Theophillia Shaw, Barbara Lewis, Peter Lovitt, Jill Kerry, David Furnival, Chris Bailey, Graham Harris,
Greater London: Theophilia Shaw, St Peter’s, Walworth
Theo works for a Christian charity in her day job and volunteers in a number of roles in her spare time. She leads the young people’s ministry at her local church where she contextualises what and how the scripture is applicable to young people in the 21st century. She co-leads the youth club which is designed to empower and equip young people to become leaders in their community and society. She is also the project manager of the winter night shelter at the church. Theo is one of the Parish Safeguarding Officers, looking out for the safety and wellbeing of children and vulnerable adults.

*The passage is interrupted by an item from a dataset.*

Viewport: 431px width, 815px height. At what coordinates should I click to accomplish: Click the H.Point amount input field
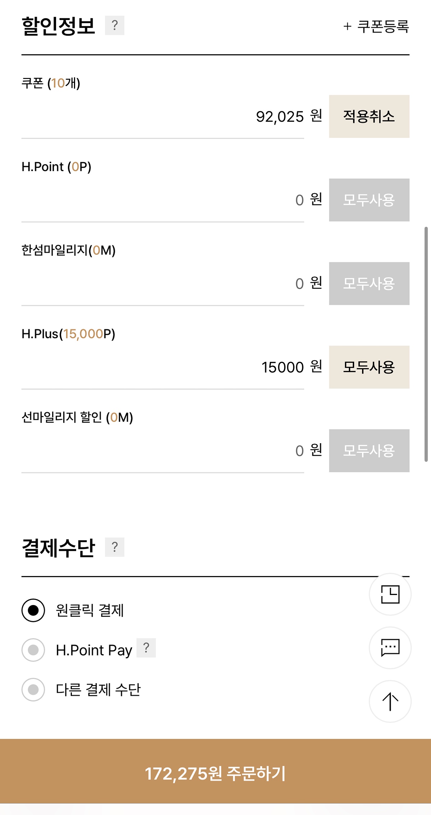point(163,200)
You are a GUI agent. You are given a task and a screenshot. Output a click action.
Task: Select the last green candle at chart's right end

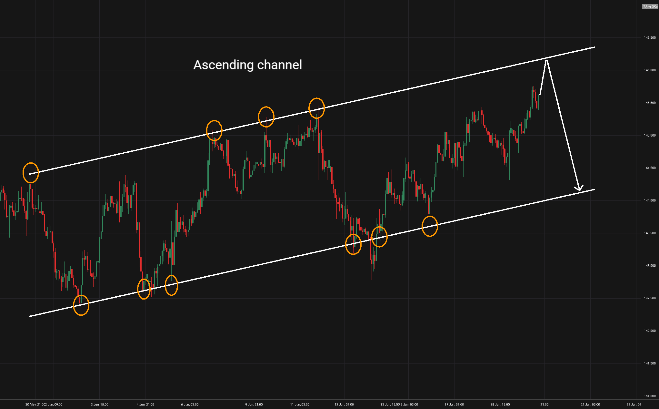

Scotland: Barbara Lewis, Annan United Reformed Church
Barbara works to engage young people with the church and music, working with the choir and a music group that she runs. The concerts that she puts on with each of these groups are excellent and the young people involved really enjoy themselves. Barbara also leads and conducts the Border Strathspey and Reel Society, a group of people who play traditional Scottish music, and she organised a concert by them to raise funds for major roof repairs for the church. The church is based in a small town which has pockets of major deprivation and since facilities were introduced, it has become a much needed hub for the local community.
Wales: Peter Lovitt, St German’s Church, Adamsdown, Cardiff
Peter is People’s Churchwarden and is involved in every aspect of both looking after the building and the activities taking place in the Parish. The church’s upkeep is a major challenge for the local area and since arriving, Peter has made all the difference to its future and place in the community. He has successfully organised and fundraised for a series of capital building projects and is now working on installing additional facilities for the church so that it can do even more for the community. Along with his wife, Peter volunteers as part of the Cardiff Churches Nightshelter network of seven churches from a range of denominations which provide accommodation for the homeless every night of the week from December through to March.
Northern Ireland: Jill Kerry, Ulster Historic Churches Trust
Jill has contributed to Northern Ireland’s churches and local communities through a three year maintenance project. The project has explored the use of drones for high level building inspections. The project has so far assisted 16 churches who have taken part with small maintenance grants and is due to work with a further 8 churches in the coming months. Looking after historic buildings creates an acute concern in Northern Ireland and many are at risk of closure. Jill has used over 20 years of experience as a chartered architect, working exclusively in conservation, to prevent these buildings from being closed and ensure that they remain an important part of the local community.
Central England: David Furnival, Herefordshire Historic Churches Trust
David devotes a high part of his life to the churches of Herefordshire and their promotion to the wider community. He passionately believes that churches should be recognised as a vital part of our heritage, and that non-churchgoers should feel as closely linked with their futures as Christian congregations. He set up a new website for the Trust, publishes a blog once a month and is extremely active on social media. David sees inclusion as central to his work as Chairman of the Trust and has built good relationships with all parts of both the church and local community. His most successful scheme is ‘Music in Quiet Places’ which encourages people who do not usually interact with churches to enjoy them through music. David’s initiatives are partly about raising funds for the Trust, but also demonstrate a passion for engaging whole communities in the future of their local historic buildings.
North of England: Chris Bailey, Art in Churches
Chris created a local voluntary group with the aim of bringing major contemporary art to the countryside, providing commissions and exhibition space for inspirational artists and attracting communities back to their local churches. A number of churches on a 26 mile trail are involved in the project and manned by volunteers. 7 artists created 7 new sculptures for the project which are capturing the interests of new audiences and connecting the contemporary with the surrounding landscape. The project follows an objective of “art for all” and they also run an education programme which sees artists go into local primary schools.
South of England: Graham Harris
Graham has been dedicated to churches in Somerset, served the local community and helped enable greater public engagement with churches. He is an active volunteer with the Friends of Leigh Church which supports the repair and conservation of St Giles’ Church and improve community facilities including a café where vulnerable local people. Graham set up the Leigh on Mendip Activity Group which provides support to older people while working to reduce loneliness. He has also been an active Ride and Stride Volunteer for the Somerset Churches Trust and put together the East Mendip Churches Heritage Trail, which raises over £1,000 per year.